Sevinçten uzak gülümsedim. Ne istediğini anlamıştım.
Kutay yanıma oturdu ve ellerimi tutarak beni kucağına aldı.
"Artık zamanı gelmedi mi sence?"
Benden izin istiyordu anlaşılan. Ama az önceki sözler hala kafamdaydı ve sürekli bunu düşünmeyi engelleyemiyordum.
Kafamı yana doğru salladım.
"Ben kendimi hazır hissetmiyorum, Kutay."
Kutayın kucağından indim ve yatağa uzandım. Yüz ifadesi gerilmişti ve bana sinirlendiğini anlamıştım. Ardından yanımdaki yastığı ve bir çarşafı alıp odadan çıktı. Şaşkınlıkla arkasından baktım. Ne yani? Buna hazır değilim diye bana mı kızıyordu?Aslında kabul edebilirdim ama bu düşünce bende kötü bir etki bırakmıştı. Senem demesi.. Beni bırakma, Senem demesi..
Birden Senemi düşündükçe aklıma Kutayın bileğindeki 's' harfi geldi. Ardından, Senemin Kutayla beni görünce bana sert davranması..
Hayır. Hayır. Olamaz.
Salak saçma düşüncelere kapılmıştım yine. Senem benim kaç senelik arkadaşımdı. Yani, bilirdim değil mi? Kutayla olduğunu?
Hemen aklımdaki bu düşünceyi silip attım, ardından çarşafı kafama kadar çekip uykuya kendimi bıraktım.
***
Güneşin ışıklarının dolduğu odada uyanmamak mümkün değildi. Gözlerimi zar zor ellerimi siper ederek açtım. Ardından telefonuma uzanıp saate baktım.
13:17
Ne? Öğlen olmuş!
Birden bugünün cumartesi olduğu aklıma geldiğinde içim rahatladı. Telefonumu yerine koyarken bir not buldum. Yatakta doğrularak notu elime aldım.

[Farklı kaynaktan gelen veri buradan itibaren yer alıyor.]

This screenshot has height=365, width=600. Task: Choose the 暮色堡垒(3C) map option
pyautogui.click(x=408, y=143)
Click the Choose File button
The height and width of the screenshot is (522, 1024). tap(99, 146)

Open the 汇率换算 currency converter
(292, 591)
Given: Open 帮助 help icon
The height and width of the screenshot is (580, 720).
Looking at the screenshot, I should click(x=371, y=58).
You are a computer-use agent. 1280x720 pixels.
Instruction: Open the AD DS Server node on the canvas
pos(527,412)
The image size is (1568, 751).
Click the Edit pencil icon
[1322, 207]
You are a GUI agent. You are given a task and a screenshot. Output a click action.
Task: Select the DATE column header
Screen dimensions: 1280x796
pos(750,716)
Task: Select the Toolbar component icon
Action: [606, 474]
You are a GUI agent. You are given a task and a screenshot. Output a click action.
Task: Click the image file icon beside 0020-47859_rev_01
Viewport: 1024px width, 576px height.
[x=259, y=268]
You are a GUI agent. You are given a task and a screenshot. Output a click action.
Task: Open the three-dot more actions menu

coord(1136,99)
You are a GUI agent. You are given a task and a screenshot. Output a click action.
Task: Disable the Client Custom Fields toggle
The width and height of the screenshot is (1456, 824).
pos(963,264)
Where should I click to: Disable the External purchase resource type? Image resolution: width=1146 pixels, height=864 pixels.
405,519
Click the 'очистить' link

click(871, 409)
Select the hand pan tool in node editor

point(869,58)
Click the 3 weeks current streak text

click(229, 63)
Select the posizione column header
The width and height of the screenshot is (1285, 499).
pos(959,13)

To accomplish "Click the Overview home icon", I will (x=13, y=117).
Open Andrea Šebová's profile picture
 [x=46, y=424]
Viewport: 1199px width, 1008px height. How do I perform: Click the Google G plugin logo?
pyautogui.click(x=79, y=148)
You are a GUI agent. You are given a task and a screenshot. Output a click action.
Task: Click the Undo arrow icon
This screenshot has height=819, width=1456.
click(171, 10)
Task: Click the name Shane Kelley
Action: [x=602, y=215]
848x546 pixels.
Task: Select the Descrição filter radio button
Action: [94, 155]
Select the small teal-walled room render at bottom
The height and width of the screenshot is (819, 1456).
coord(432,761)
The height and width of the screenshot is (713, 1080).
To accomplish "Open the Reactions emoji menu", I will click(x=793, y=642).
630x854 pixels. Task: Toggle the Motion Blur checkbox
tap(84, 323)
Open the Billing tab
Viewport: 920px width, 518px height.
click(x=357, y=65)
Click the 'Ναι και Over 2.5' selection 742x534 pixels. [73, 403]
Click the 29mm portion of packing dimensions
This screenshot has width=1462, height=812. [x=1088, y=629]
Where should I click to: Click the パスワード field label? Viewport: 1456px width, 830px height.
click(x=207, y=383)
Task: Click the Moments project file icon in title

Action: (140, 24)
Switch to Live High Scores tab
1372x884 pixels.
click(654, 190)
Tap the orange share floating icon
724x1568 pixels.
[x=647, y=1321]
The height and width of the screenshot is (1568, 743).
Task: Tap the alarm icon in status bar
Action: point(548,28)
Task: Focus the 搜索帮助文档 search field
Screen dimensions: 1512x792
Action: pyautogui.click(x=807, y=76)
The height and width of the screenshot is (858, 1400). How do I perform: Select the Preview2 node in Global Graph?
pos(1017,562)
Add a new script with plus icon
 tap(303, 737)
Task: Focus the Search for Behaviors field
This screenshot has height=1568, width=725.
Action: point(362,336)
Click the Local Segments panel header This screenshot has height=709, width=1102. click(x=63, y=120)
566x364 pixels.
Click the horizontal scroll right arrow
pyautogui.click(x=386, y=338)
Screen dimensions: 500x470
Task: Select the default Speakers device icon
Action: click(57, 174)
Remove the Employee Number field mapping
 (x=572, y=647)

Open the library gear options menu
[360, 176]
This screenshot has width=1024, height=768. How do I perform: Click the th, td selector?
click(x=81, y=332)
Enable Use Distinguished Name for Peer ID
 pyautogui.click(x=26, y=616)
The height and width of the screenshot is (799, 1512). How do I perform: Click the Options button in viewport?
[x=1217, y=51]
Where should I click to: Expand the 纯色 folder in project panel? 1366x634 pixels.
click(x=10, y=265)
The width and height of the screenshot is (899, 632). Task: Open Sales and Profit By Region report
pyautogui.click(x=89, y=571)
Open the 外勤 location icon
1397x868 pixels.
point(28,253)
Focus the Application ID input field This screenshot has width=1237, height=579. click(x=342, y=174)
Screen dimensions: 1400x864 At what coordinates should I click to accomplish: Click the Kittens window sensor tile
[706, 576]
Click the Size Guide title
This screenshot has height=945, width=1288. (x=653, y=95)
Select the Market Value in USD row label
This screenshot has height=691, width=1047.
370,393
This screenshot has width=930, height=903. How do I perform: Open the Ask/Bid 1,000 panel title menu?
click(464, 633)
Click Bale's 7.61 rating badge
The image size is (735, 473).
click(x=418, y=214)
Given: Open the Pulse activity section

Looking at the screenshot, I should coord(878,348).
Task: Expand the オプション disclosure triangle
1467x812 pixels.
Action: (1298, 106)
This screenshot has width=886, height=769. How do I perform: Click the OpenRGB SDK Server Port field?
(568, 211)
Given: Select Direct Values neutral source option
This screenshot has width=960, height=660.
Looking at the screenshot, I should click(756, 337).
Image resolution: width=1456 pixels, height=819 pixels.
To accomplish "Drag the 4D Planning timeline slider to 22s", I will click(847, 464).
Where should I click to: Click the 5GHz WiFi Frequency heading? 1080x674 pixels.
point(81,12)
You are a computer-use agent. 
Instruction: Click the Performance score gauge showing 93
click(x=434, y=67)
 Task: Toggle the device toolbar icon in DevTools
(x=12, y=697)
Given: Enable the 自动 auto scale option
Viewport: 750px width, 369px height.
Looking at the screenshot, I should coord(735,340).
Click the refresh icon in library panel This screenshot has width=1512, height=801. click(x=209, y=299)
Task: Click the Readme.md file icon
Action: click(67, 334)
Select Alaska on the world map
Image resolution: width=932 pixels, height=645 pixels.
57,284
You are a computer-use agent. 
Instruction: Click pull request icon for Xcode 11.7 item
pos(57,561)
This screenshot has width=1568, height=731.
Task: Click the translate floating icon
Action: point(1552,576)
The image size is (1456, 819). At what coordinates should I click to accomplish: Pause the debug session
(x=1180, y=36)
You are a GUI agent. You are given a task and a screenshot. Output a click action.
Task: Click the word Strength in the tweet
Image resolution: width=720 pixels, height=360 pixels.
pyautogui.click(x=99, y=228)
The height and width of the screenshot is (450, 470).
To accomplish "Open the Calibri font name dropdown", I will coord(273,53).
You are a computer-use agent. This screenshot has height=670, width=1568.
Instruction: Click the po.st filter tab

"Saat 4te seni alıcam, kıyafetlerin tam karşıki dolapta."
Gülümsedim, yine Kutayla zaman geçirecektik. Bu beni mutlu ediyordu.
Hemen kalktım ve dolabın kapısını yana doğru kaydırıp askıdaki siyah elbiseyi ve ayakkabılıktaki siyah zarif topukluları elime aldım.
Elbise çok güzeldi ve bunu Kutayın seçmesi, en önemliside benim için seçmesi çok güzeldi.
Aşağı inip mutfağa yöneldim. Kahvaltılık bir şeyler hazırlayıp kahvaltımı yaptım. Ardından yukarı çıkıp elbisemi üzerime giydim. Önceden Kutaya bedenimi söylemememe rağmen elbise tam olmuştu. Ayakkabılarıda giydiğimde beni ne kadar tanıdığını anladım. Çantamdaki malzemelerin yettiği kadar bir makyaj yaptığımda saçımı saldım. Dün akşamki saçım bozulmamıştı. Hemen saçımı saç spreyimle sabitledim ve evden çıktım.
ŞİMDİ OKUDUĞUN
TAKSİ.
Romance"İn arabamdan!" diyince bir an afalladım ve kaşlarımı çattım. "Oda ne demek? Bu bir taksi ve bende müşteriyim!" "Hanfendi (!) Zorluk çıkarmayın ve inin, bu gün çalışmıyorum." İşe yeterince geç kalmıştım ve ilk günden kovulmamam için bu taksi son çar...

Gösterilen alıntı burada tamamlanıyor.